Une projection de l'image du Premier ministre ré-élu, Narendra Modi sur l'écran du Bombay Stock Exchange (BSE) à Mumbai le 23 mai 2019. La bourse a connu une forte hausse dès les premiers résultats en faveur du BJP. Punit Paranjpe/AFP

La victoire de Narendra Modi et de son parti le BJP aux élections générales indiennes du 23 mai prête à beaucoup d’interprétations au sujet des raisons de son succès.

Parmi elles, le soutien de la communauté d’affaires qui a été très effectif et qui a été organisé autour d’une réelle stratégie.

Une élection largement financée par la communauté des affaires

Depuis les élections de 2014, la communauté des affaires a toujours été globalement très favorable à Narendra Modi. Un sondage de 2013 montrait que 74 % des 100 grandes entreprises indiennes préféraient voir Modi comme premier ministre plutôt que Rahul Gandhi qui n’était pas jugé – déjà à l’époque – comme une alternative crédible.

Extrait de données:
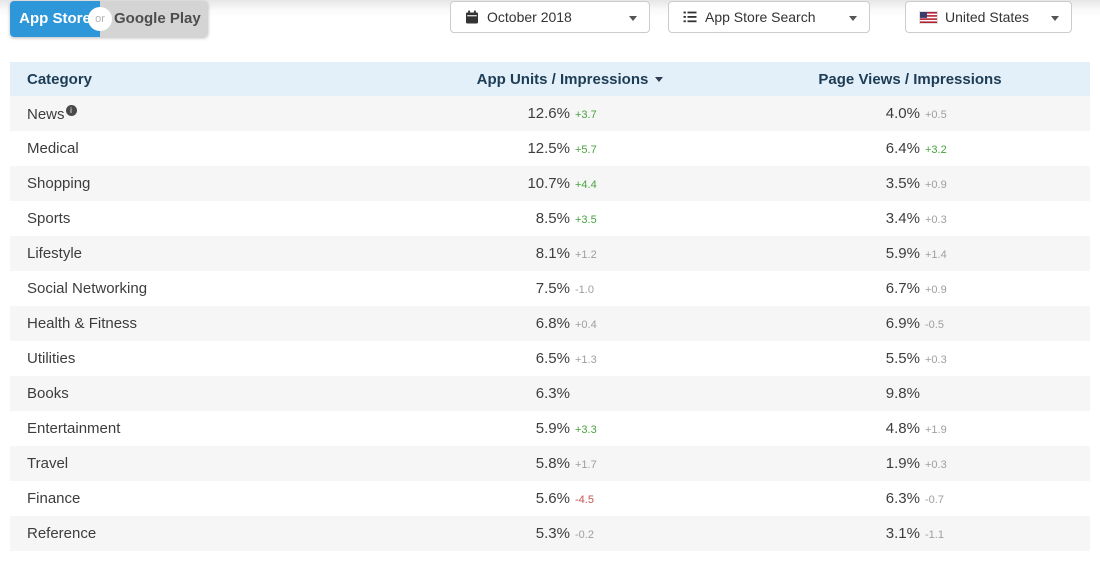  I want to click on source-dropdown: App Store Search, so click(769, 17).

Consigne:
Restituez à l'identique le passage de l'extrait sur l'élection de Narendra Modi qui débute aux mots « La victoire de » et s'achève après les mots « d’une réelle stratégie. ».

Résultat attendu:
La victoire de Narendra Modi et de son parti le BJP aux élections générales indiennes du 23 mai prête à beaucoup d’interprétations au sujet des raisons de son succès.

Parmi elles, le soutien de la communauté d’affaires qui a été très effectif et qui a été organisé autour d’une réelle stratégie.